Andy Butler and guests

Podcast & Audio Interview
Presented by Arts House as part of Makeshift Publics Critical Response Series

Available online from 2 June, 2022 including a transcript of the recording

A podcast that asks: are art museums themselves just relics, or should we attempt to blow the dust off in search of something more?

Art museums are challenging and often exclusionary institutions for artists – in this podcast artist Andy Butler and invited guests tackle the thorny question of whether to engage with them at all, while wondering if there might still be unexplored potential within their walls.

In 2021, Arts House’s Makeshift Artists have turned their attention to the ways in which art institutions play an active role in shaping our understanding of the works they present. Andy Butler has trained a keen eye on art museums and collecting institutions, which have historically had an active hand in the writing of art history. Against the seismic changes witnessed in recent years – from Black Lives Matter to COVID-19 to labour and union movements – these public spaces face existential crises. Their weak spots and failures have been all too public, and their oversized impact has been called into question.

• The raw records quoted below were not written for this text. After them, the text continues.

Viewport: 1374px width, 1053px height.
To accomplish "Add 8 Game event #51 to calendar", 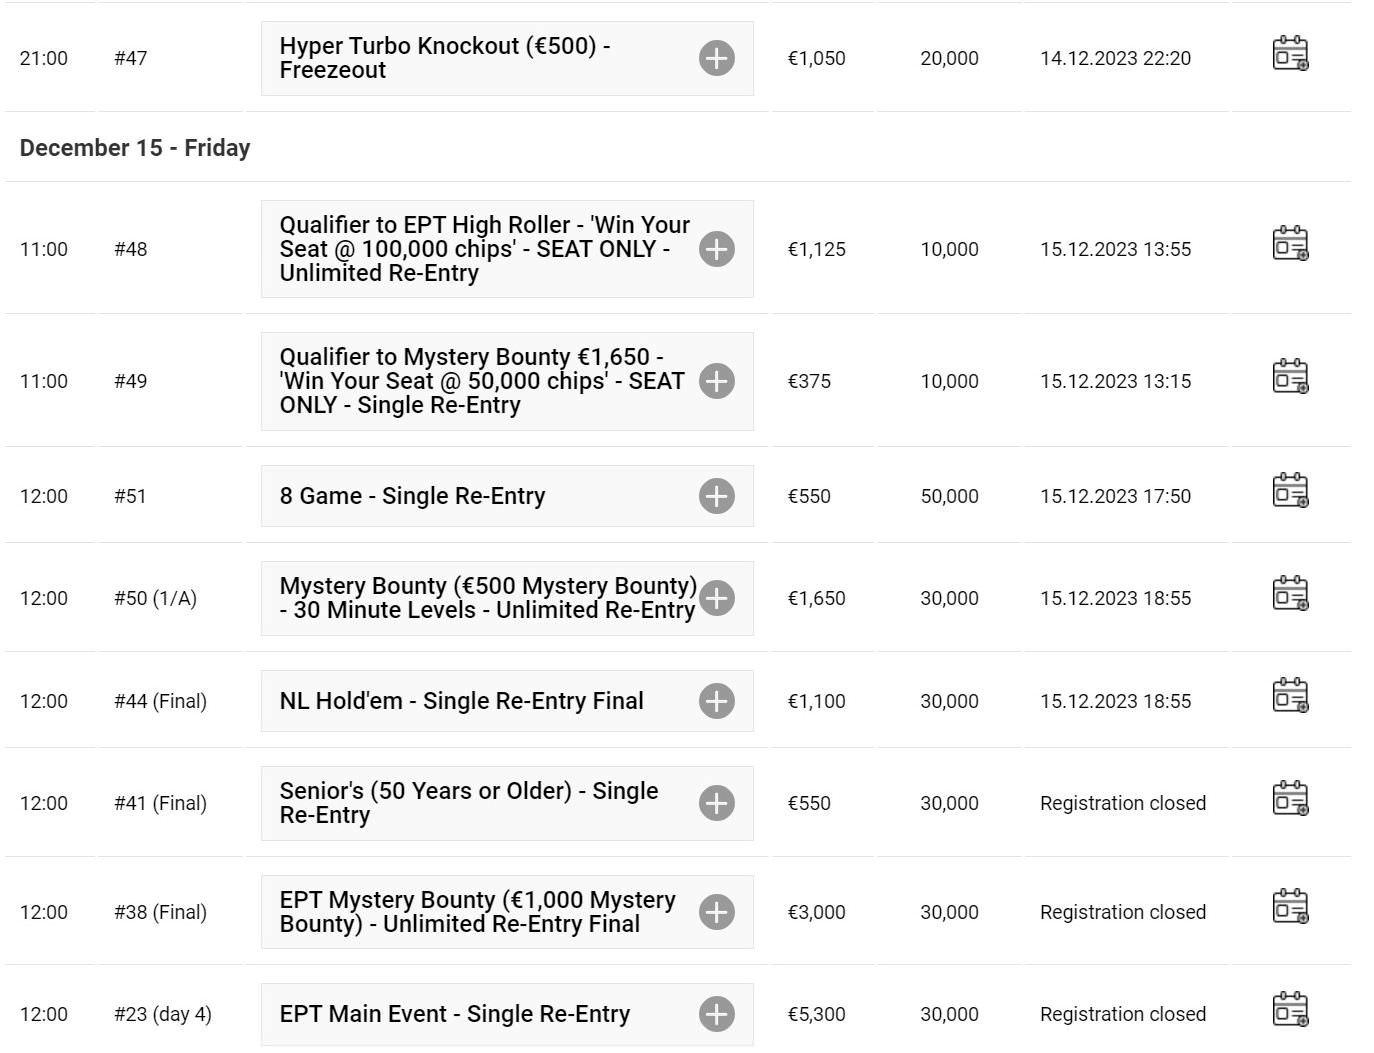I will click(x=1290, y=491).

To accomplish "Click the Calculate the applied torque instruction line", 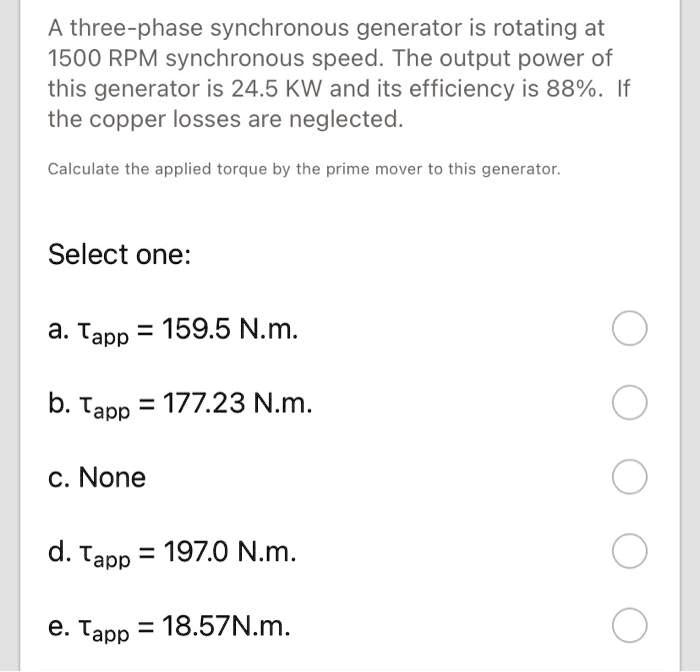I will (304, 169).
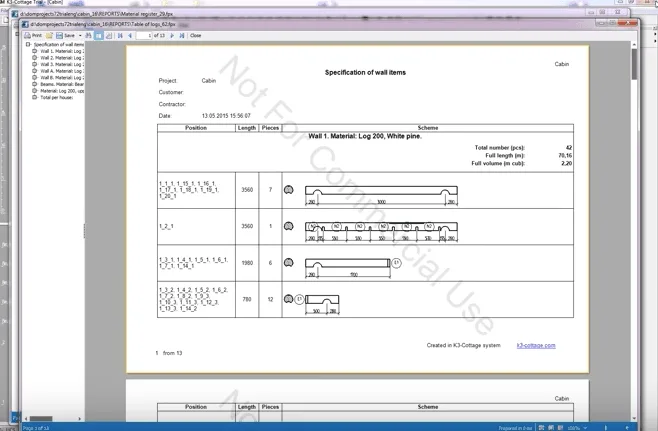Go to the first page
The image size is (658, 431).
(120, 36)
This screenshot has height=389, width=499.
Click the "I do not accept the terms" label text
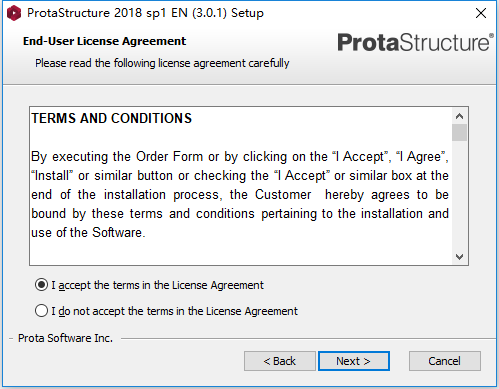pyautogui.click(x=174, y=311)
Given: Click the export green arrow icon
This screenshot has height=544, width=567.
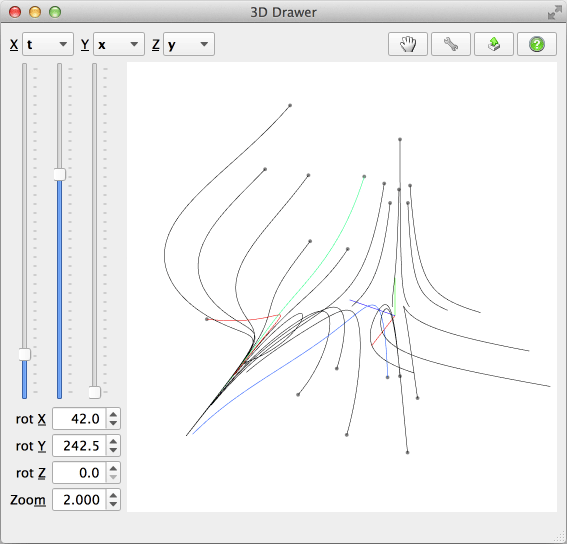Looking at the screenshot, I should coord(494,44).
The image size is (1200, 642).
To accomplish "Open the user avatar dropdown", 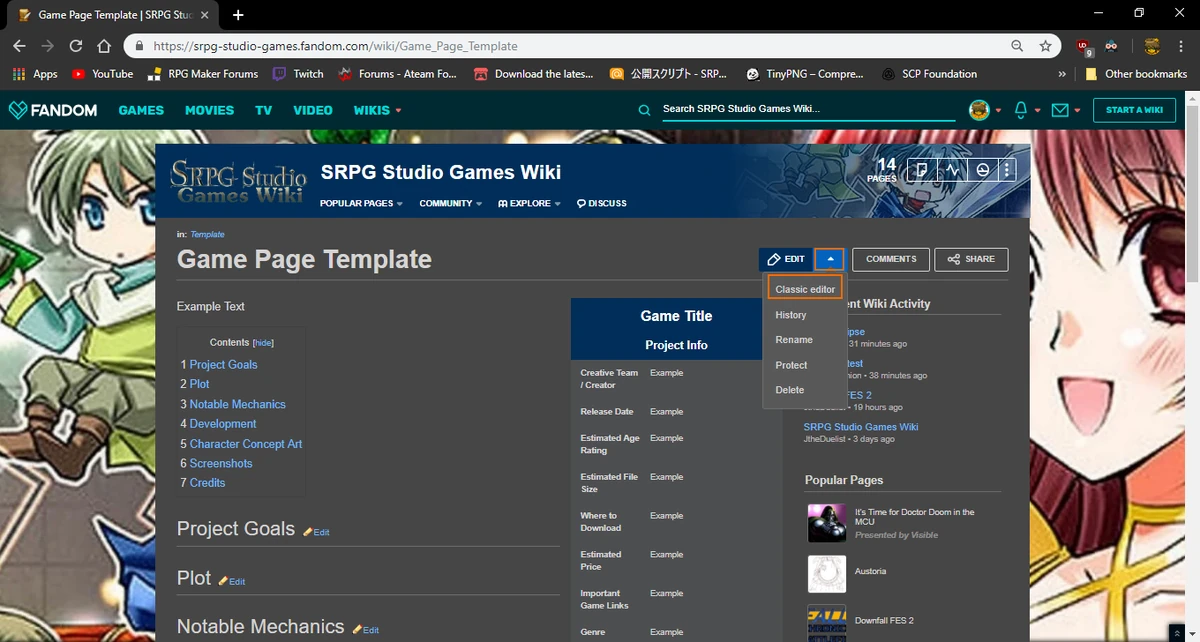I will tap(977, 110).
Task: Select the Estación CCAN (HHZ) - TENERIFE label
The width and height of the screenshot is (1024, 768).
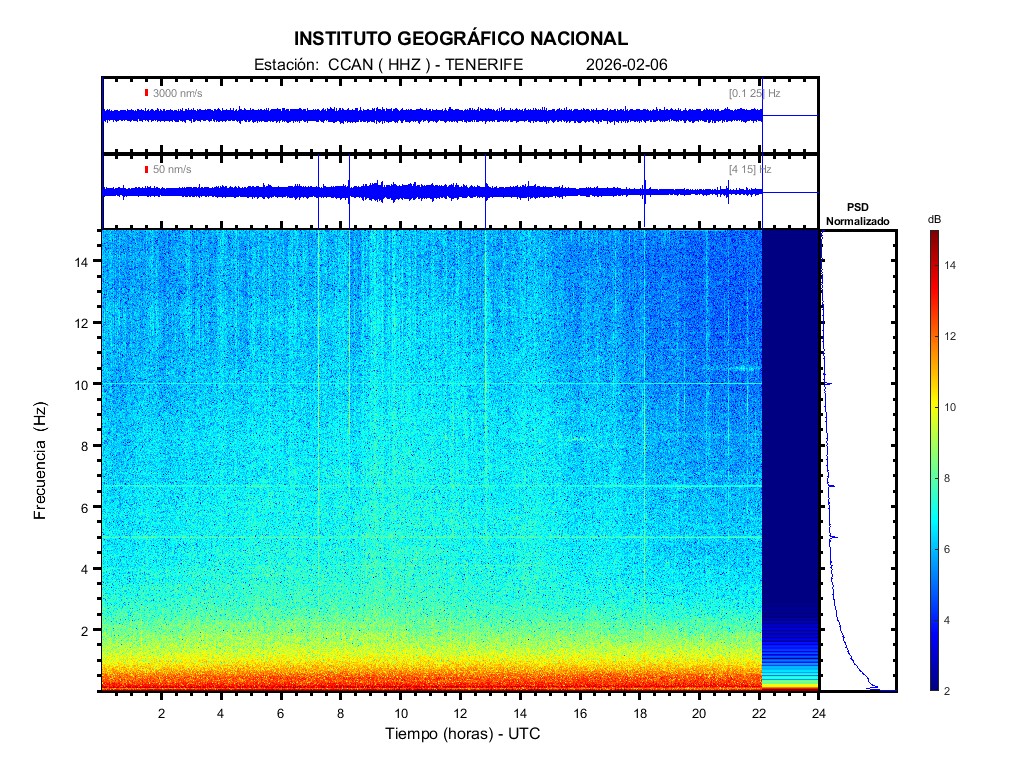Action: 389,65
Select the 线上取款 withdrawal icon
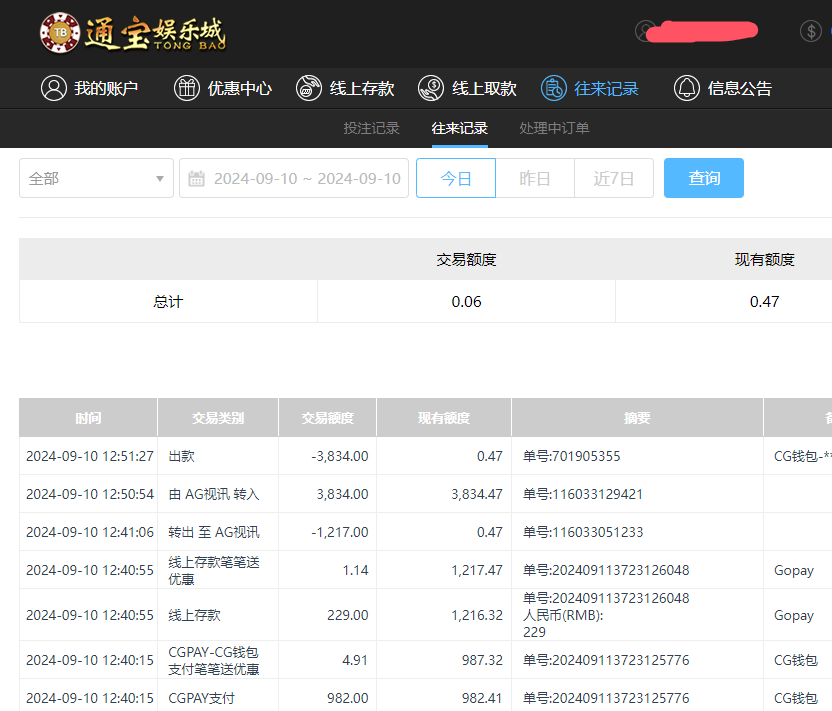Image resolution: width=832 pixels, height=711 pixels. tap(431, 88)
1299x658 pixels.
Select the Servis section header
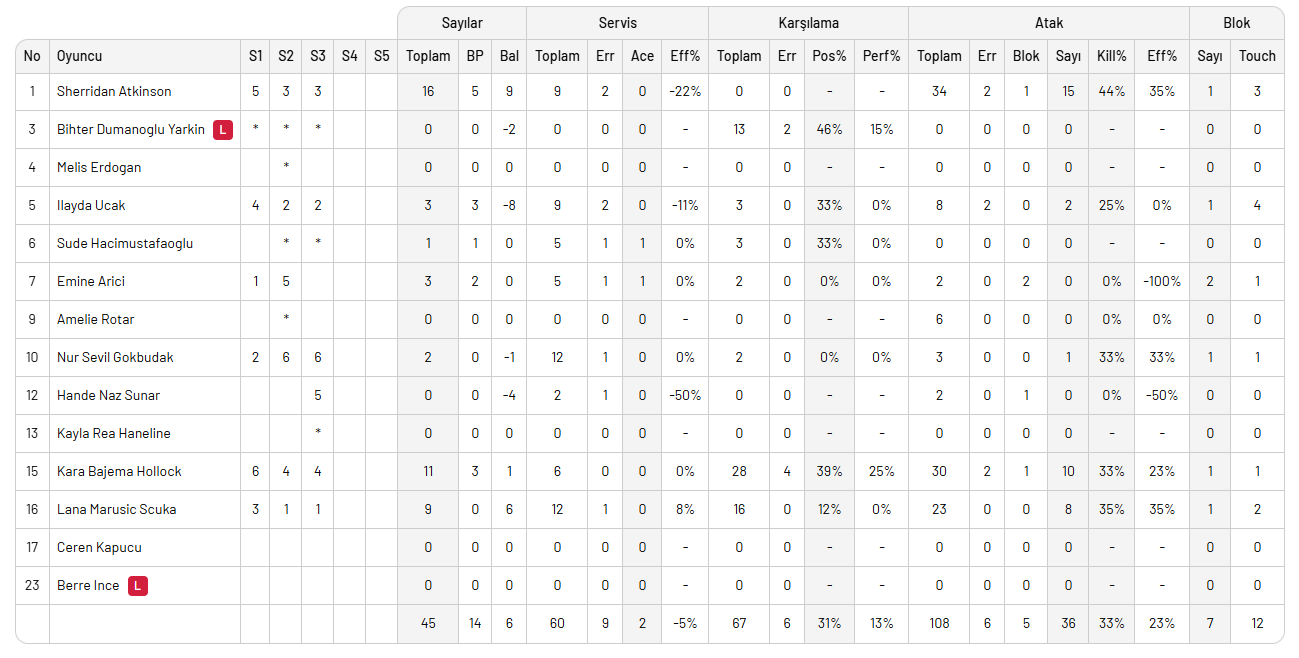617,23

Knowing their faults and contradictions and how difficult these spaces are to navigate for artists – especially artists of colour – Butler has some questions: what can we achieve working within them? Should we just walk away, or is there some point to staying?

Why Work With Museums? is an audio work in which Butler unpicks these issues with curators and arts-workers who possess particular knowledge and experience in these spaces. The podcast is an astute and careful exploration of where we’ve been, where we’re at and where we could go next.


About the Artist

Andy Butler is a writer, curator and artist. His multidisciplinary practice investigates the structures of power that shape cultural and artistic production. For Makeshift Publics, he is researching how current discourses of social justice reflect the ideals of white saviourism used to justify the American colonisation of the Philippines.

Andy’s writing on art and politics has been published widely, including by The Saturday Paper, The Monthly, Art + Australia, Runway, Overland and more. Recent curatorial projects include Always there and all a part (2017) through BLINDSIDE’s Emerging Curatorial Mentorship and Those Monuments Don’t Know Us (2019) at Bundoora Homestead Art Centre. He is the exhibitions curator at West Space. As an artist, he has exhibited at Bus Projects, Firstdraft, The SUBSTATION and Footscray Community Arts Centre. In 2019 he undertook an Asialink Residency to Manila, and in 2017 he participated in FCAC’s Emerging Cultural Leaders program.

Image description: A woman stands in a warehouse space, facing a blank white canvas that stretches from floor to ceiling. The space is brightly lit by large windows behind the canvas and the floor is a slate grey colour. She has long brown hair over one shoulder and is wearing a long white cardigan, light blue-grey jeans, and dark sneakers.